The moment between Jeff Miller, the National Football League senior vice president for health and safety, and the U.S. House of Representatives Committee on Energy and Commerce will be parsed and dissected and walked back and gamed forward. It’s going to be exhausting to watch.

But at the end of the day, it was an important moment.

Never before has an NFL official acknowledged a direct link between football-related head trauma and a degenerative disease — chronic traumatic encephalopathy — that can only be diagnosed after death. The disease is associated with symptoms like depression, memory loss and dementia, and has been found in the brains of several high profile former NFL athletes like Junior Seau and Dave Duerson, both of whom committed suicide.

Even if people had dared to hope the NFL would at acknowledge the issue of brain injury, as a spokesman did in 2009 in comments to the New York Times, never in their wildest dreams did they think it would evolve into this. Miller isn’t a team doctor or some random league spokesman. He’s the NFL’s top health and safety executive, and he didn’t parse his words.

But if you’re inclined to believe, or worry, that this moment spells trouble — or even the beginning of the end — for the NFL, then think again. Far from dooming the NFL, Miller’s statements may ultimately end up saving it.

The NFL is a multi-billion-dollar business for a reason: it’s insanely popular, and that’s not likely to change anytime soon.

Indeed, in 2015 football remained America’s fastest-growing sport for young players, according to a survey of 30,000 children and teenagers led by Sports Marketing Surveys USA.

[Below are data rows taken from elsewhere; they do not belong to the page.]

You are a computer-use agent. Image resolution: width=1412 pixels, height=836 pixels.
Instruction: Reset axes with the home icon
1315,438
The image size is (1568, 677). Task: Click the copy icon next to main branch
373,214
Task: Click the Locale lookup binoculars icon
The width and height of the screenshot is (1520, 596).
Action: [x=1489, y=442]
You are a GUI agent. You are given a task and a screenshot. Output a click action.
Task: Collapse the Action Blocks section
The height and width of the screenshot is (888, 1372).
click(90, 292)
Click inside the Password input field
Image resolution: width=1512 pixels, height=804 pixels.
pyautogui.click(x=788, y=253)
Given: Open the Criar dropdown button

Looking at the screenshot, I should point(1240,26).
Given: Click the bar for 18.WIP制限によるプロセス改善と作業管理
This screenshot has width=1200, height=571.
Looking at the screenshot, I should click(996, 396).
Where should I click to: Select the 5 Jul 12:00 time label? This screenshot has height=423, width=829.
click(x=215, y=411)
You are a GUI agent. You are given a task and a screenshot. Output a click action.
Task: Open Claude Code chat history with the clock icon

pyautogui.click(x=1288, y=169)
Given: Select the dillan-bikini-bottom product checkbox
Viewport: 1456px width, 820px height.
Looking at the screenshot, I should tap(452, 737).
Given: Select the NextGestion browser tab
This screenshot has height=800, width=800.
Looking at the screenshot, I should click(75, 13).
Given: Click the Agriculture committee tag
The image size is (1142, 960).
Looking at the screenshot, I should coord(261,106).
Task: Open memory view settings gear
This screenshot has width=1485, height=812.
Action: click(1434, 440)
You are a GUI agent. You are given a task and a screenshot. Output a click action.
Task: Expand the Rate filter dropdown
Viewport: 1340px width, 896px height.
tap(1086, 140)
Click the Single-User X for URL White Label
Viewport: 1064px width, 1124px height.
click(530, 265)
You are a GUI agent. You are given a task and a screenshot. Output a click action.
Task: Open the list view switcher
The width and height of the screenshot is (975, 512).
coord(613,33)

Last year, according to the survey, the number of participants in flag and tackle football grew by an average, combined 11.8 percent across all age groups. The only other sport, out of 102 included in the survey, where participation grew was baseball, which posted an average 2.2 percent increase.

That’s obviously great news for football, but buried in that data is a surprising nuance: the engine driving football’s growth in 2015 wasn’t tackle football, but flag football. Among children ages 6 to 14, participation growth in flag football — 8.7 percent— wildly outpaced that of tackle football — 1.9 percent. The same is true of the 15 to 18 age group: flag football participation grew 10.5 percent, while tackle grew 2.5 percent.

The short-term trend is clear: parents and kids love football. But in the conflagration of health concerns swirling around the sport they’re pursuing an alternative, less violent form in increasing numbers.

Truth be told, those young players — from so-called midget teams through high school and college leagues — should have been the focus of this conversation from the beginning.

NFL players are adults protected by a union. They are educated on brain injury and get paid often exorbitant sums of money to do a dangerous job. The same cannot be said of the children and student athletes who take the field each week in imitation of their idols.

As Rep. Jan Schakowsky, an Illinois Democrat, said Monday after she got Miller to acknowledge the link: “What the American public need now is honesty about the health risks and clearly more research.”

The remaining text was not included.